▸ Task description:
Going through the data below, copy out each line where the word "computer" shows up.

[Source data]
◇ ◇ ◇ ◇ ◇ ◇ ◇

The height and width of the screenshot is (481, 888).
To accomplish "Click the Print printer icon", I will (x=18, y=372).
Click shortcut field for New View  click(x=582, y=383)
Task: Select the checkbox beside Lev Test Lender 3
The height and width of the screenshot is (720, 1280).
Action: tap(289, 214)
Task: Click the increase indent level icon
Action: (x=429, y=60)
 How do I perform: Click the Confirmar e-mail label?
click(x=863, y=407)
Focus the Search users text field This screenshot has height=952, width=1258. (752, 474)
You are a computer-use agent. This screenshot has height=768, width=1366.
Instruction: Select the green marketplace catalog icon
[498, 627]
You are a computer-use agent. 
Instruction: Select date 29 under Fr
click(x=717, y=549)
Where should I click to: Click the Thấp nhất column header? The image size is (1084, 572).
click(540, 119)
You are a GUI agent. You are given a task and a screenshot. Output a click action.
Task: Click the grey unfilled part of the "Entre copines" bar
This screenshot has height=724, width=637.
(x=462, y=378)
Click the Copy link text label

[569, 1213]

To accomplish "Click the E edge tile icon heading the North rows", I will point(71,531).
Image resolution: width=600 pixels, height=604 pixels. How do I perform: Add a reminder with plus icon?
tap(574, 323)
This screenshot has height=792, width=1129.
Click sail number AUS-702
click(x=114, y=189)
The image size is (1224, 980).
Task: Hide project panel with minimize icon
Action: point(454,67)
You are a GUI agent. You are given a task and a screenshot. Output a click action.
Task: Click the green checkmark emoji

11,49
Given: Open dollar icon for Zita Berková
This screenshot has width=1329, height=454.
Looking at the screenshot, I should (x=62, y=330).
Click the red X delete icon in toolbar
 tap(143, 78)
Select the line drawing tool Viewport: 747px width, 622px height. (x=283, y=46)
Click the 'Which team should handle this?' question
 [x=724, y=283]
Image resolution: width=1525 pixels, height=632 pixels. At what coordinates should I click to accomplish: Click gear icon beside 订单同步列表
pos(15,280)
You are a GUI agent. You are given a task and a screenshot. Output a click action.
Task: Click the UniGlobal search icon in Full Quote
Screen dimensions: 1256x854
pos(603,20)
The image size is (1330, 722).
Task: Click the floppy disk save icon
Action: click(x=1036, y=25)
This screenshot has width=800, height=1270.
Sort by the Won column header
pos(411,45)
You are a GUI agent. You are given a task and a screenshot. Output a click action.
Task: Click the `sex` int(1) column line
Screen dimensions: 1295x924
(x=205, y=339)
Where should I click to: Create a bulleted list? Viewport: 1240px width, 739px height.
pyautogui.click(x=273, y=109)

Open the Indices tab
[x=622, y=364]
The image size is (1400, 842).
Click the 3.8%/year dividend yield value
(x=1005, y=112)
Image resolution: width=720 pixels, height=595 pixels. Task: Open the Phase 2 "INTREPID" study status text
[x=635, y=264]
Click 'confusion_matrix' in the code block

◇ ◇ ◇ ◇ ◇ ◇ ◇

▸ Result:
You are a computer-use agent. This screenshot has height=768, width=1366.
You are a computer-use agent. 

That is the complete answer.